4. The Triangle

2.9K 309 7
                                        

4/2

Kini ketiganya tengah berada di kamar Win, duduk berjejer disebuah sofa panjang menghadap TV dengan Win yang berada ditengah.

Semenjak acara makam malam berakhir, ketiganya lanjut bermain suit dengan hukuman bagi yang kalah akan menghabiskan 1 slice pizza yang ssbelumnya sudah mereka pesan. hingga ketiganya berakhir tepar karena seri. bahkan sekarang saja hanya Win yang masih kuat membuka matanya. pemuda itu masih asik menonton TV dengan sesekali matanya melirik kearah 2 sahabat yang sudah seperti kakak baginya itu.

merasa bosan, Win melirik jam dinding yang sekarang menunjukan pukul 1 malam. dilemparkan pelan selimut yang berada dipangkuannya ke Mike yang meringkuk seperti anak kecil kearahnya. Lalu anak tunggal dari keluarga Opas-iamkajorn itu menghela nafas pelan dan berjalan keluar kamarnya.

hal yang pertama kali Win lihat setelah keluar kamar adalah pintu kamar yang berada di ujung lorong, dimana kamar itu adalah kamar yang dulu di gunakan ayah dan mendiang ibunya. Dengan tatapan kosong, tanpa sadar langkahnya berjalan dengan sendirinya.

"Daddy, nggak pulang ya.." gumamnya sebelum akhirnya ia diam membisu.

Mata yang biasa memancarkan binar kini kembali meredup menatap kenop pintu. Bibir yang biasanya mengulas senyum dan tawa kini terkunci rapat. tangannya perlahan bergerak memegang kenop pintu.

Sakit hati langsung menderanya kala tangan kedua tangannya menyentuh kenop pintu.
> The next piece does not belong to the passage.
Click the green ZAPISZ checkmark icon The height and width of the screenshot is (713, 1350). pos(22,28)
Dengan semua kejadian pilu itu langsung terputar di otaknya dengan leluasa.

Kejadian dimana ia masih bersama ibunya, bermain bersama ibunya disaat ia masih kecil, dan bersendau gurau dikamar ini. Hingga tanpa sadar setetes air mata jatuh begitu saja tanpa izinnya. Raut wajahnya yang datar namun air matanya yang berjatuhan membuat anak laki-laki yang baru saja menginjak 17 tahun itu terlihat sangat kesakitan.

"Ci?"

Win terkesiap. Buru-buru ia menghapus air matanya dan langsung berbalik arah ke sumber suara.

Ternyata itu adalah Mike.

"Mas? Kok disini?"

Win tadi menangis, ketika ia memanggilnya, Win langsung menghapusnya. Namun Mike bukan baru kemarin mengenal Win, Mike sudah mengenal pemuda itu semenjak ia kecil jadi gerak gerik apapun yang di ciptakannya, Mike tau. Hal itu membuat laki-laki kelahiran Jakarta itu menghela nafas. Lalu didekatkannya win, dan perlahan merengkuhnya, memeluknya erat.
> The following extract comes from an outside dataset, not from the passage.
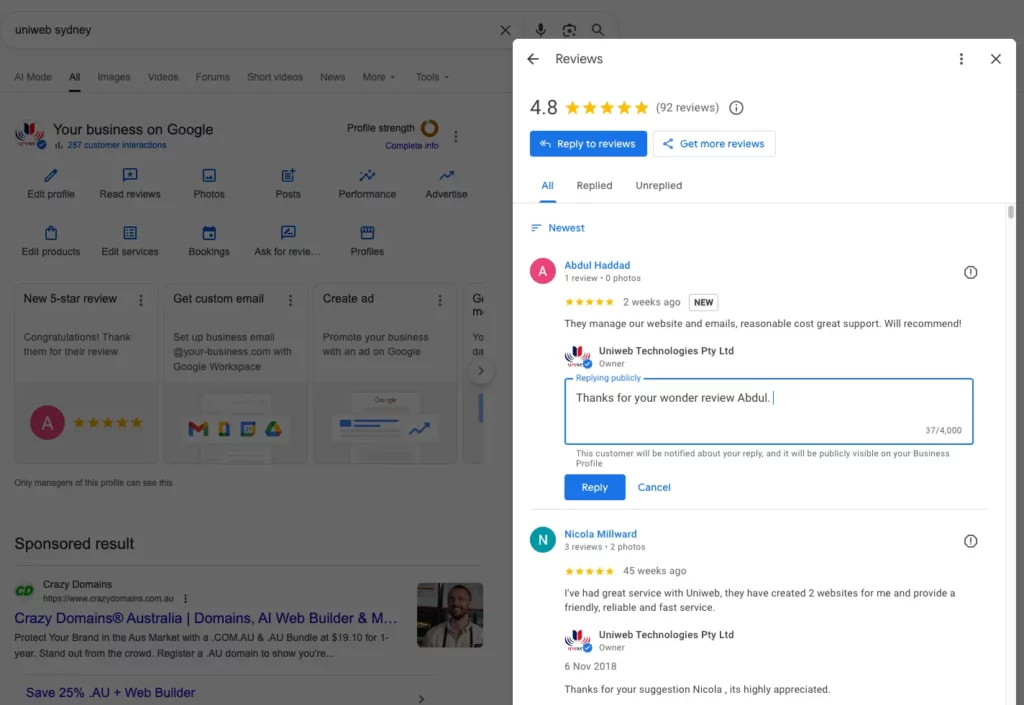Cancel the reply draft
Viewport: 1024px width, 705px height.
(654, 487)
Win kembali terkesiap saat dirinya dipeluk Mike secara tiba-tiba.

"Kenapa Mas?" Tanya Win pura-pura bingung.

"Kenapa di hapus?" Tanya Mike balik.

"Apanya?" Win terus saja mengulur pertanyaan.

"Air matanya."

Akhirnya Win diam, ia tau kalau Mike pasti akan mnyadarinya. Usahanya mencoba berbohong terasa sia-sia. Mike terlalu menyadarinya.

Menyadari keterdiaman Win, Mike bergerak mengelus punggungnya.
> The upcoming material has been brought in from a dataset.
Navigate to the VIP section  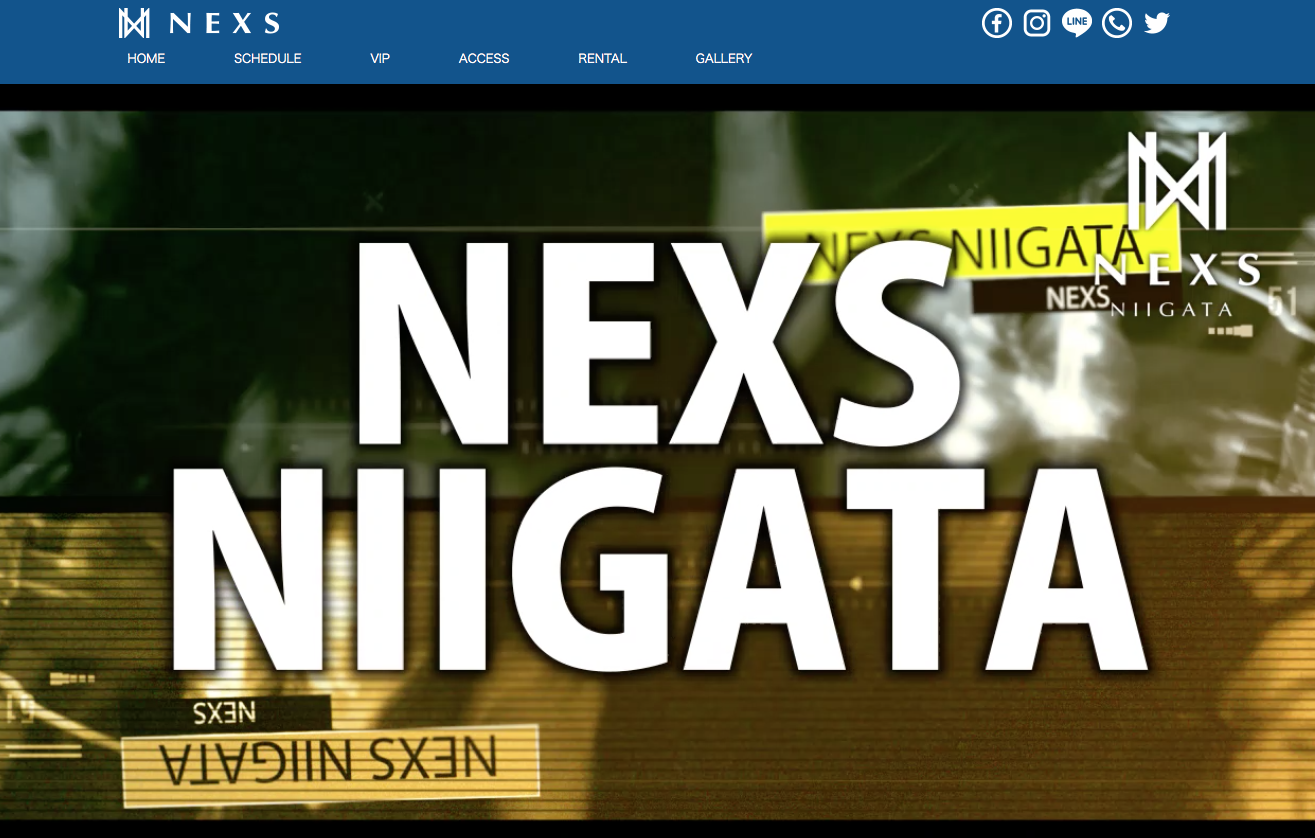click(x=380, y=59)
"Jangan ditahan. Mas tau tadi Win nangis. Kalo emang lagi nggak enak, keluarin. Jangan dipendem."

Jika biasanya laki-laki itu selalu mengerjainya hingga membuatnya kesal, tapi jika disituasi seperti ini, Mike akan berubah menjadi sosok yang lembut selembut Joss. Laki-laki itu akan mengelus punggungnya, menemaninya menangis, mendengarkan semua keluh kesahnya, menguatkannya dan akan menghiburkan disaat ia sudah selesai.

"Win.. nggak nangis," Jawab Win dengan suara mulai bergetar, masih tetap mencob mengelak.

tidak ada jawaban dari Mike, laki-laki itu hanya diam mengelus punggung Win.